Lets understand what each part of the syntax means:

  • Aggr – this is the function. All the parameters go in between the () brackets.
  • {SetExpression} – this is a placeholder for a set analysis expression if required. It is optional, and if you’re not using a set expression, leave this out.
  • [DISTINCT] [NODISTINCT] – these are optional function qualifiers. By default, [DISTINCT] is assumed. It means that for each unique set of combinations you are aggregating over, only one line of results is generated. If you use [NODISTINCT], multiple results lines will be generated.
  • expr – this is the aggregating function you are aggregating over a set of fields.
  • StructuredParameter{, StructuredParameter} – these are the fields you are aggregating over. Only one is required; any additional ones can be added as comma-separated values.

As an example, image that we want to aggregate the total customer spend so that it can be used as a dimension in the chart.

The underlying data is structured as such:

We want to sum the ‘Value’ by the ‘Customer ID’ and use this as an interval dimension in a bar chart. As a measure, we want to use the distinct count of customer IDs to see how many customers have spent this much. Here’s how we do it.
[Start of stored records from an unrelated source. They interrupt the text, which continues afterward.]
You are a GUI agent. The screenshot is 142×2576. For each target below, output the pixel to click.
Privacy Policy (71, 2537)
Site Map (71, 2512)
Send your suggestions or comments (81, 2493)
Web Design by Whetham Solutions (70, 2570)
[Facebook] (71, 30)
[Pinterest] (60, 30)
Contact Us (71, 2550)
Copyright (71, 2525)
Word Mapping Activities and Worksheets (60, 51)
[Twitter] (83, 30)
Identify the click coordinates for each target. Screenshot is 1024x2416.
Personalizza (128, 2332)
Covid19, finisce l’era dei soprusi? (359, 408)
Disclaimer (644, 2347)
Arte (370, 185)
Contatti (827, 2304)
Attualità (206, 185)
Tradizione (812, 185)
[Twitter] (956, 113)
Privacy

In the chart measure, use the basic Count() counting function:

Count(distinct [Customer ID])

In the chart dimension, use the following combination of Class(), Aggr() and Sum() functions:

Class(Aggr(Sum(Value),[Customer ID]),5000,'£')

  • The Aggr() function aggregates the sum of “Value” over each “Customer ID”.
  • The Class() function formats the result of the Aggr() into class ‘buckets’. See more on Class() function here.

Note: the Aggr() function, while incredibly useful, can be problematic. Firstly, it is resource-heavy so be wary of using it if you have a model with many tables and millions of records. Secondly, it can lead to misleading results for your users. For example, if a user filters by the newly created ‘Spend Bucket’, Qlik actually selects the customer IDs associated with that value. There are situations where this is an undesirable outcome.